(Records of locating words and elements)
○ ○ ○
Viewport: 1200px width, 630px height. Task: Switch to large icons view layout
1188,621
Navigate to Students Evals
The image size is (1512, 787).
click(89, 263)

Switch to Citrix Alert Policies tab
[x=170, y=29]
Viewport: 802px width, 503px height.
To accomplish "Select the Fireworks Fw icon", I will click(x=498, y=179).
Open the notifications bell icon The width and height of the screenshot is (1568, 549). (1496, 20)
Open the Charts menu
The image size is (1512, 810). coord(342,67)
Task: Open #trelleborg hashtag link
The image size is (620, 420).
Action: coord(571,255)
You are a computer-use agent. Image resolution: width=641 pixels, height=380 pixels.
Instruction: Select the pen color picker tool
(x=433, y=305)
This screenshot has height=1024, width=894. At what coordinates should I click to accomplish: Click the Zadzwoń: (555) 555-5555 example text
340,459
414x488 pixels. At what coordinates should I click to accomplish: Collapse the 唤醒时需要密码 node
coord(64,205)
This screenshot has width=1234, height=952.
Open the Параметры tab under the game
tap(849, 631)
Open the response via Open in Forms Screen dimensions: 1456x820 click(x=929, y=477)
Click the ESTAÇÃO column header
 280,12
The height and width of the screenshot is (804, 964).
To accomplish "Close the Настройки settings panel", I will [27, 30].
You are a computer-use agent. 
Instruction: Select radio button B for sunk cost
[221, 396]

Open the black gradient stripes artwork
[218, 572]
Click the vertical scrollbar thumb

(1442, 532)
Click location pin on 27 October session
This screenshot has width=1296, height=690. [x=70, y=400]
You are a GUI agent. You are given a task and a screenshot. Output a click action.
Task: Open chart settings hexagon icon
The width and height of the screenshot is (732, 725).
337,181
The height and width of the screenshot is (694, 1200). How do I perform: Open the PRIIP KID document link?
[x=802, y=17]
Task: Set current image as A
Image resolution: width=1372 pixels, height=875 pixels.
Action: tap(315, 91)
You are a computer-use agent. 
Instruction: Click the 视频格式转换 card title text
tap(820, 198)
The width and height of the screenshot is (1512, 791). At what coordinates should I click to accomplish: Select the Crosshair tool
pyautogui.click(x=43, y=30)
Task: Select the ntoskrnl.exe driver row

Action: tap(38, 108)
○ ○ ○
Change "Instruction" to "Prompt" throughout all the records above and give the lines again with nothing else altered.

Viewport: 1200px width, 630px height. Task: Switch to large icons view layout
1188,621
Navigate to Students Evals
The image size is (1512, 787).
click(89, 263)

Switch to Citrix Alert Policies tab
[x=170, y=29]
Viewport: 802px width, 503px height.
To accomplish "Select the Fireworks Fw icon", I will click(x=498, y=179).
Open the notifications bell icon The width and height of the screenshot is (1568, 549). (1496, 20)
Open the Charts menu
The image size is (1512, 810). coord(342,67)
Task: Open #trelleborg hashtag link
The image size is (620, 420).
Action: coord(571,255)
You are a computer-use agent. Image resolution: width=641 pixels, height=380 pixels.
Prompt: Select the pen color picker tool
(x=433, y=305)
This screenshot has height=1024, width=894. At what coordinates should I click to accomplish: Click the Zadzwoń: (555) 555-5555 example text
340,459
414x488 pixels. At what coordinates should I click to accomplish: Collapse the 唤醒时需要密码 node
coord(64,205)
This screenshot has width=1234, height=952.
Open the Параметры tab under the game
tap(849, 631)
Open the response via Open in Forms Screen dimensions: 1456x820 click(x=929, y=477)
Click the ESTAÇÃO column header
 280,12
The height and width of the screenshot is (804, 964).
To accomplish "Close the Настройки settings panel", I will [27, 30].
You are a computer-use agent. 
Prompt: Select radio button B for sunk cost
[221, 396]

Open the black gradient stripes artwork
[218, 572]
Click the vertical scrollbar thumb

(1442, 532)
Click location pin on 27 October session
This screenshot has width=1296, height=690. [x=70, y=400]
You are a GUI agent. You are given a task and a screenshot. Output a click action.
Task: Open chart settings hexagon icon
The width and height of the screenshot is (732, 725).
337,181
The height and width of the screenshot is (694, 1200). How do I perform: Open the PRIIP KID document link?
[x=802, y=17]
Task: Set current image as A
Image resolution: width=1372 pixels, height=875 pixels.
Action: tap(315, 91)
You are a computer-use agent. 
Prompt: Click the 视频格式转换 card title text
tap(820, 198)
The width and height of the screenshot is (1512, 791). At what coordinates should I click to accomplish: Select the Crosshair tool
pyautogui.click(x=43, y=30)
Task: Select the ntoskrnl.exe driver row

Action: tap(38, 108)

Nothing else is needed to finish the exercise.